Om te bepalen of een werknemer recht heeft op een transitievergoeding is dus allereerst van belang of de arbeidsverhouding 24 maanden of langer geduurd heeft. Bij de berekening van deze duur maakt het niet uit of er sprake is van een dienstverband voor onbepaalde tijd of een reeks arbeidscontracten voor bepaalde tijd. Een werknemer die aan het einde van zijn tweede jaarcontract van zijn werkgever te horen krijgt dat de arbeidsovereenkomst niet verlengd wordt, heeft dus ook recht op een transitievergoeding.

Als er sprake is van een onderbreking van het dienstverband van maximaal zes maanden, dan moeten arbeidscontracten die vooraf zijn gegaan aan deze onderbreking worden meegeteld om de totale duur van het dienstverband te bepalen. De periode van de onderbreking zelf telt niet mee voor de berekening van de transitievergoeding. Deze regel is ook van toepassing als de werknemer in dienst is geweest bij verschillende werkgevers die geacht worden elkaars opvolger te zijn.

Voorbeeld

Rogier is op 1 november 2011 in dienst getreden op basis van een arbeidscontract voor de duur van zes maanden. Met ingang van 1 mei 2012 is de arbeidsovereenkomst met een jaar verlengd. Op 1 mei 2013 is dit jaarcontract niet verlengd en Rogier is vervolgens acht maanden werkloos geweest. Daarna is hij 1 januari 2014 bij dezelfde werkgever opnieuw in dienst getreden op basis van een jaarcontract.

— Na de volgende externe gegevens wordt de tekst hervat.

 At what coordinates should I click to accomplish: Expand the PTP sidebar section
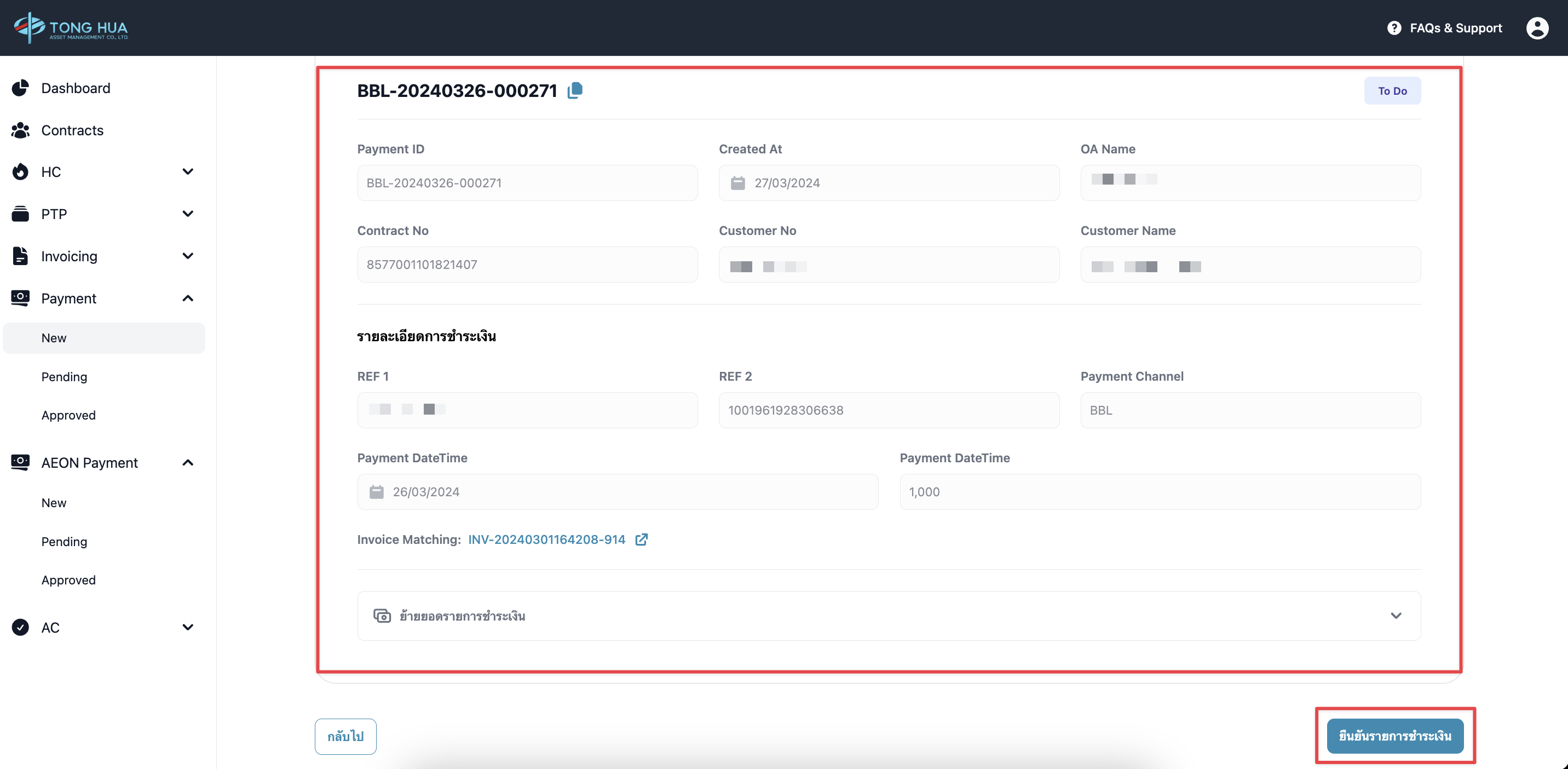(187, 214)
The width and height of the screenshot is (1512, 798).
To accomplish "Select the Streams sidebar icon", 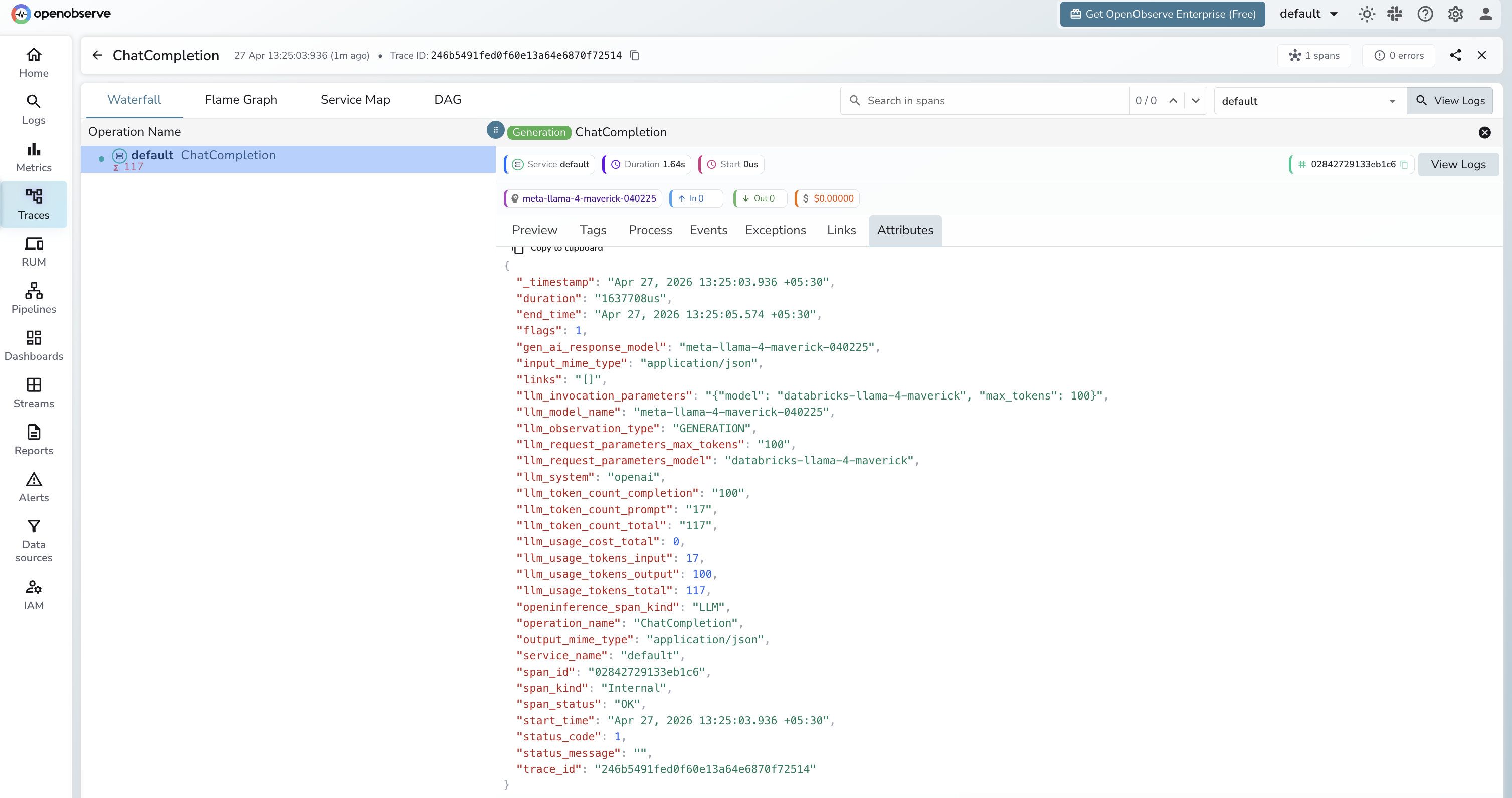I will pyautogui.click(x=34, y=392).
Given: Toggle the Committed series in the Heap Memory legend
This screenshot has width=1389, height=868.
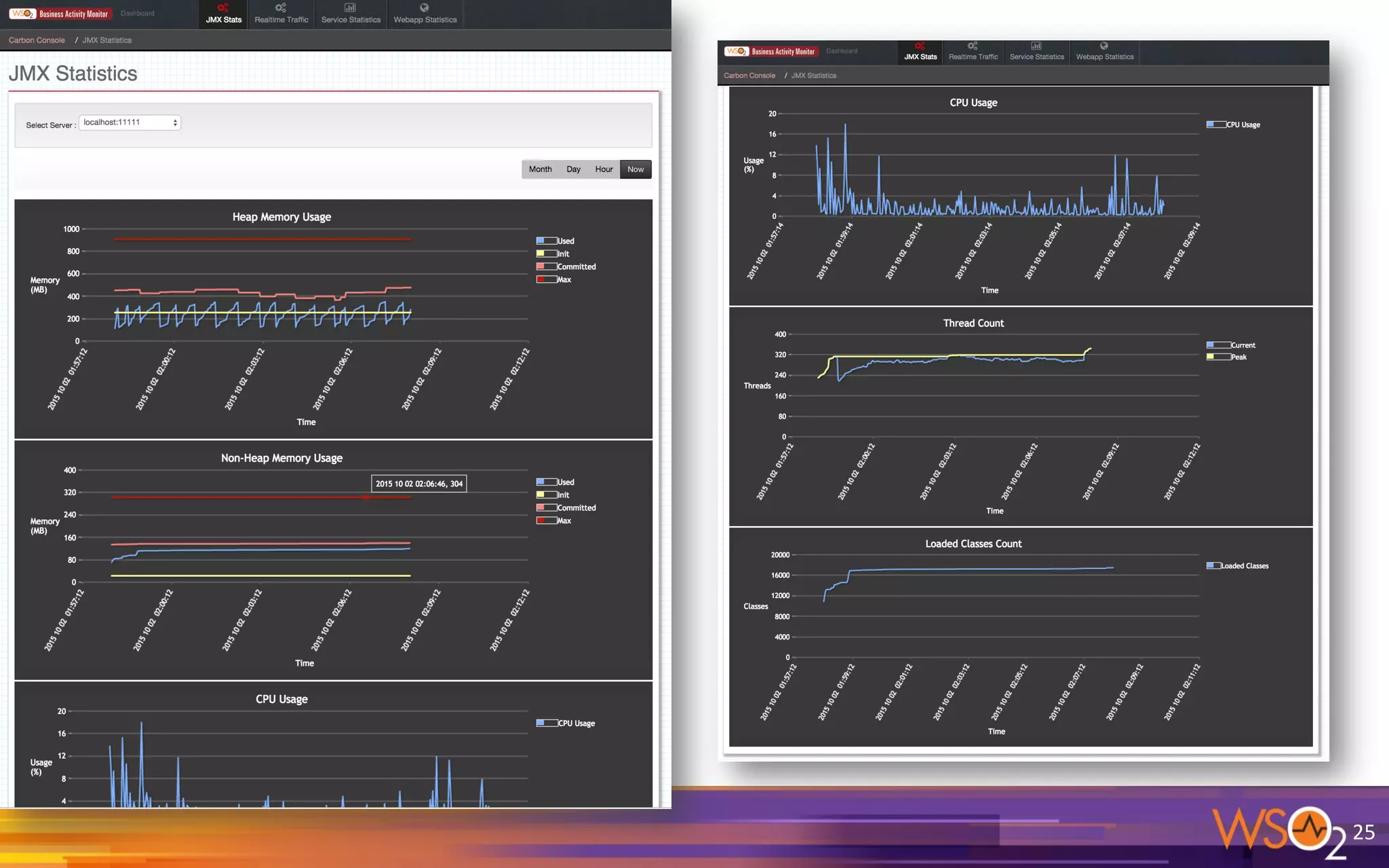Looking at the screenshot, I should tap(547, 267).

Dit jaarcontract wordt vervolgens eenmaal verlengd. Aan het einde van dit jaarcontract, op 31 december 2015, vindt geen verlenging plaats. De werkgever zal Rogier nu een transitievergoeding moeten betalen ter grootte van 2 x 1/3 = 2/3 maandsalaris. De eerste anderhalf jaar dat Rogier bij deze werkgever gewerkt heeft telt bij het berekenen van de transitievergoeding dus niet mee.

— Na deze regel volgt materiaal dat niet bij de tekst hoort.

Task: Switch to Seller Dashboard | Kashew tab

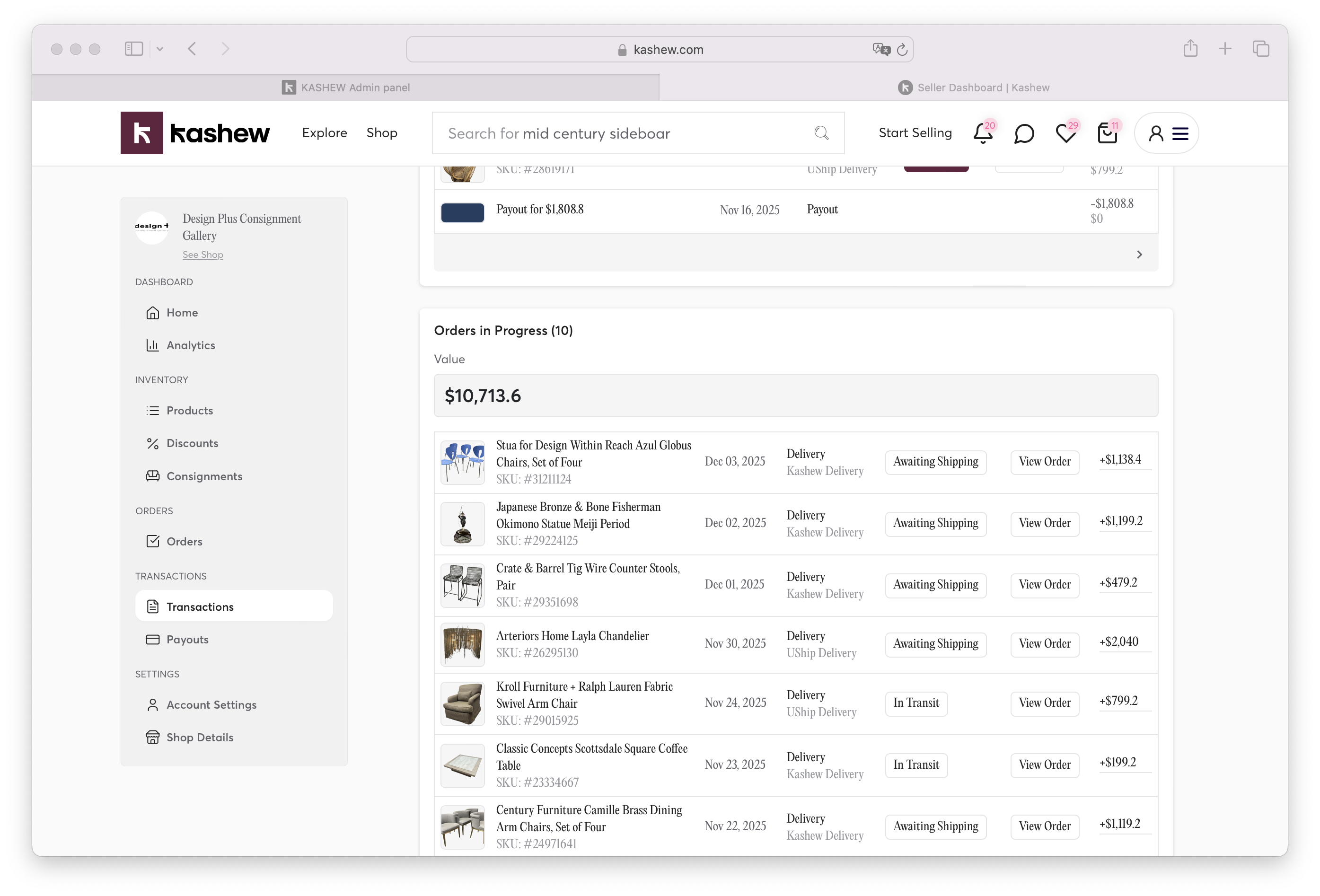Action: [973, 88]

Transitievergoeding en opvolgend werkgeverschap

Bij opvolgend werkgeverschap gaat het om de situatie dat de werknemer voordat hij bij de werkgever in dienst trad, bij een andere werkgever werkzaam was, maar de laatste werkgever ten aanzien van de verrichte werkzaamheden geacht wordt opvolgend werkgever te zijn. In de praktijk doet deze situatie zich bijvoorbeeld voor als het gaat om een uitzendkracht die, na enige tijd als uitzendkracht bij de werkgever werkzaam te zijn geweest, een arbeidsovereenkomst krijgt aangeboden.

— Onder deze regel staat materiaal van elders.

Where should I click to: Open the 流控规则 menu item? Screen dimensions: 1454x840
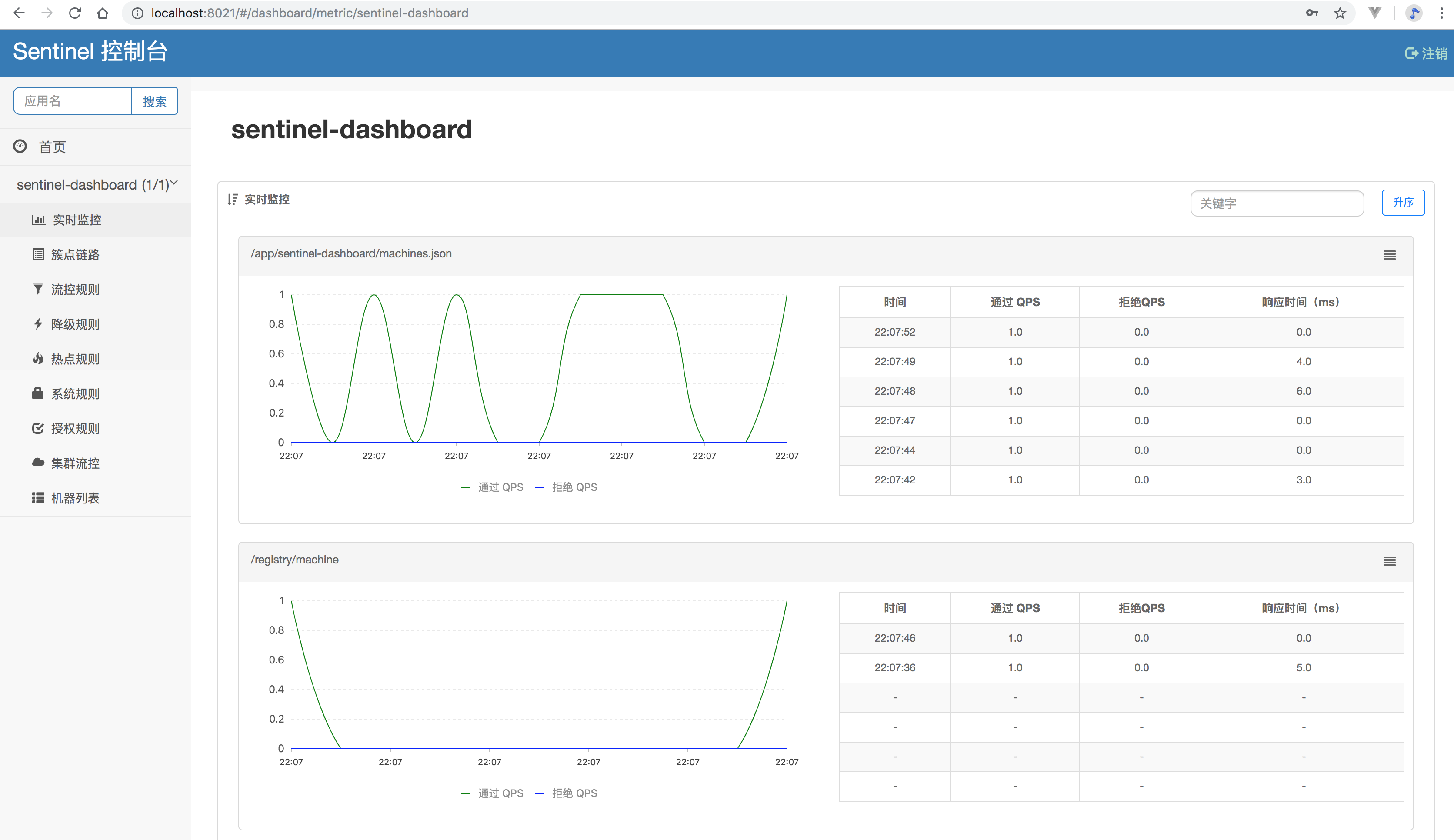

Maar er kan ook sprake zijn van opvolgend werkgeverschap als een concessie of opdracht overgaat van de ene werkgever naar de andere werkgever en de werknemers als het ware “meeverhuizen” met de concessie of opdracht. Om van opvolgend werkgeverschap te kunnen spreken moet voldaan zijn aan twee voorwaarden:

  • de werknemer moet min of meer dezelfde werkzaamheden zijn blijven verrichten, en
  • het werk dat de werknemer verrichtte bij werkgever A verhuist door een organisatorische of andere reden naar werkgever B

Er kan zelfs sprake zijn van opvolgend werkgeverschap bij een doorstart na een faillissement. In alle gevallen waarbij er sprake is van opvolgend werkgeverschap tellen de dienstjaren van de vorige werkgever mee bij het bepalen van de transitievergoeding bij de huidige werkgever. Als die vorige werkgever echter al een transitievergoeding heeft betaald, dan mag dit bedrag (uiteraard) wel in mindering worden gebracht op de transitievergoeding die de huidige werkgever moet betalen.

Rechtspraak

Een taxichauffeur is op 1 januari 1999 in dienst getreden bij Oenema Transport. Deze onderneming is per 2 oktober 2014 in staat van faillissement verklaard. Op 15 november 2014 treedt de werknemer in dienst bij de firma Taxiwerq AD op basis van een arbeidsovereenkomst voor bepaalde tijd. Deze arbeidsovereenkomst loopt af op 31 mei 2015.

Als deze arbeidsovereenkomst niet verlengd wordt, claimt de werknemer een transitievergoeding mede gebaseerd op de dienstjaren die hij heeft doorgebracht bij Oenema Transport. Volgens de werknemer is er namelijk sprake van opvolgend werkgeverschap.

De kantonrechter in Assen wijst deze claim van de hand. Volgens de rechter is Taxiwerq AD niet te beschouwen als opvolgend werkgever en is er daarmee evenmin voldaan aan het 24-maanden criterium. De werknemer heeft dus geen recht op een transitievergoeding.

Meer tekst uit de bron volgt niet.